→ **Exercise instructions**:
[1] In the commentary, who is filing a resolution with the state Senate to do away with the Electoral College?
[2] Copy out the stretch of the commentary from "The irony of" through "the opiod crisis.", word for word.

→ **Document text**:
++++++++++++++++++++

The irony of the passage of the new marijuana law is that marijuana will be marketed by folks with money who have had no part in developing the demand for it or the channels of supply, which have been developed at the high risk of incarceration by little folks in poor neighborhoods trying to make an “honest” living. I’m not talking about the large cartels that produce marijuana but about the many street corner sales folks, many of whom have no other source of income, who market directly to the consumer through finely developed local networks. Too bad the law did not build in terms that give these entrepreneurs a shot at a share of the profits. If we don’t retool these folks for another source of income, they will probably drift to selling much harder drugs of the kind that are fueling the opiod crisis.

President Barack Obama has commuted sentences for well over 1000 men and women, more than all of the last 11 presidents combined. And he has recently sped up the process which is focused on releasing people convicted of nonviolent drug crimes. As we know, Black and Brown people have been fed into a growing prison system to support our nation’s prison industrial complex, which has taken on an institutional life of its own driven by the private prison industry that White nonviolent drug offenders easily avoid. It’s a feather in Obama’s cap but I wish he had acted sooner and I hope he picks up the pace between now and the time he leaves office.

State Senator Eric Lesser is filing a resolution with our state Senate for a vote to eliminate the Electoral College in response to Hillary Clinton’s loss to Donald Trump even though she received more than two million votes more than Trump. If passed, the resolution would be nonbinding but it would at least be a small step toward a national movement for a Constitutional Amendment to eliminate the Electoral College which has deprived Democrats of victory in two elections since 2000.

++++++++++++++++++++

(Raw records)
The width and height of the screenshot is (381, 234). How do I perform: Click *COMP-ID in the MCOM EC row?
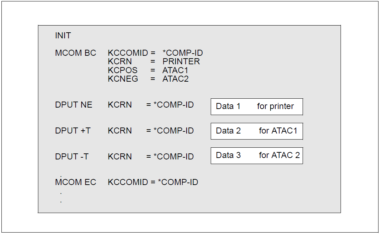pyautogui.click(x=178, y=182)
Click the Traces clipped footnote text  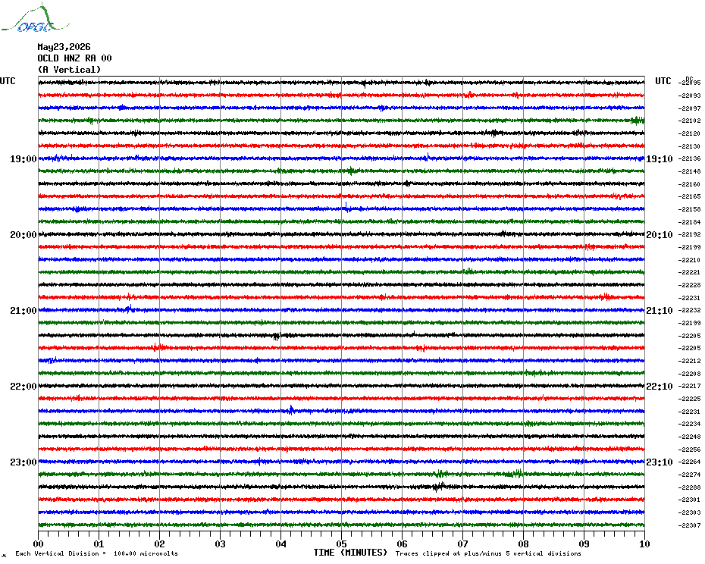(488, 553)
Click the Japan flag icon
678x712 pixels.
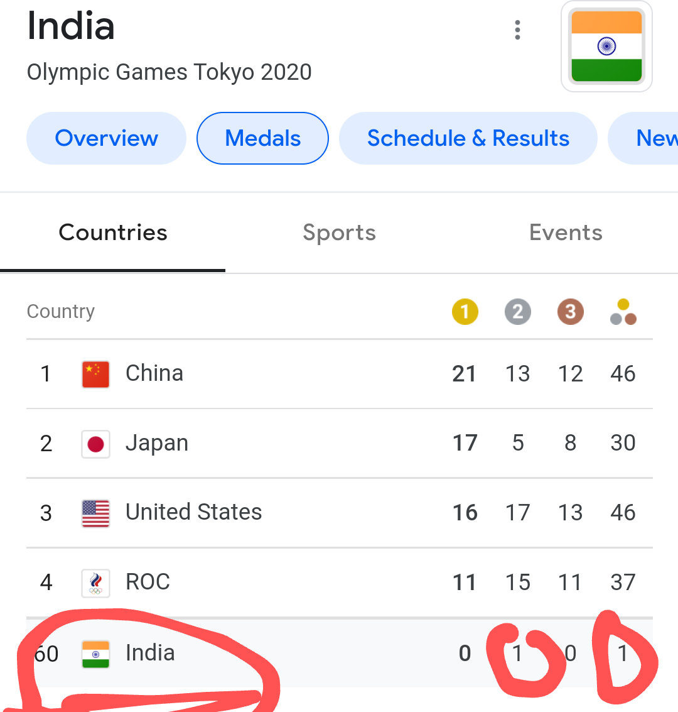[95, 444]
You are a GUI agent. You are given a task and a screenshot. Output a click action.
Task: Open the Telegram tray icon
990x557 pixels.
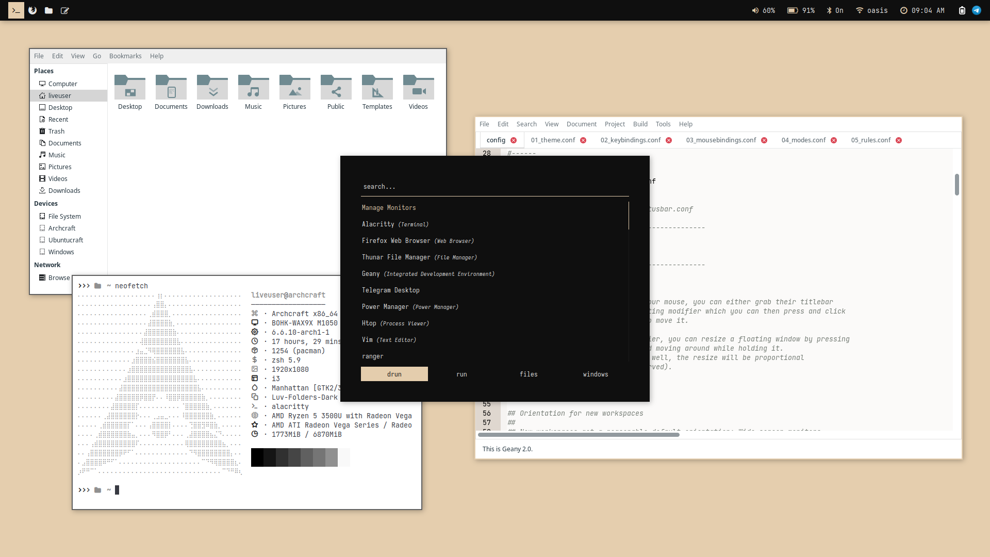pyautogui.click(x=977, y=10)
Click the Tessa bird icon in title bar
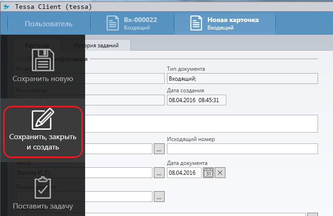This screenshot has width=333, height=216. (6, 7)
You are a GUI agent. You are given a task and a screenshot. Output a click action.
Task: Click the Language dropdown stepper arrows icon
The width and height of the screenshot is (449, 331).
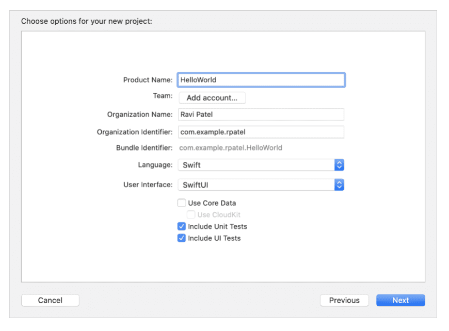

++++++++++++++++++++

→ **Solutions to the problems**:
[1] State Senator Eric Lesser

[2]
The irony of the passage of the new marijuana law is that marijuana will be marketed by folks with money who have had no part in developing the demand for it or the channels of supply, which have been developed at the high risk of incarceration by little folks in poor neighborhoods trying to make an “honest” living. I’m not talking about the large cartels that produce marijuana but about the many street corner sales folks, many of whom have no other source of income, who market directly to the consumer through finely developed local networks. Too bad the law did not build in terms that give these entrepreneurs a shot at a share of the profits. If we don’t retool these folks for another source of income, they will probably drift to selling much harder drugs of the kind that are fueling the opiod crisis.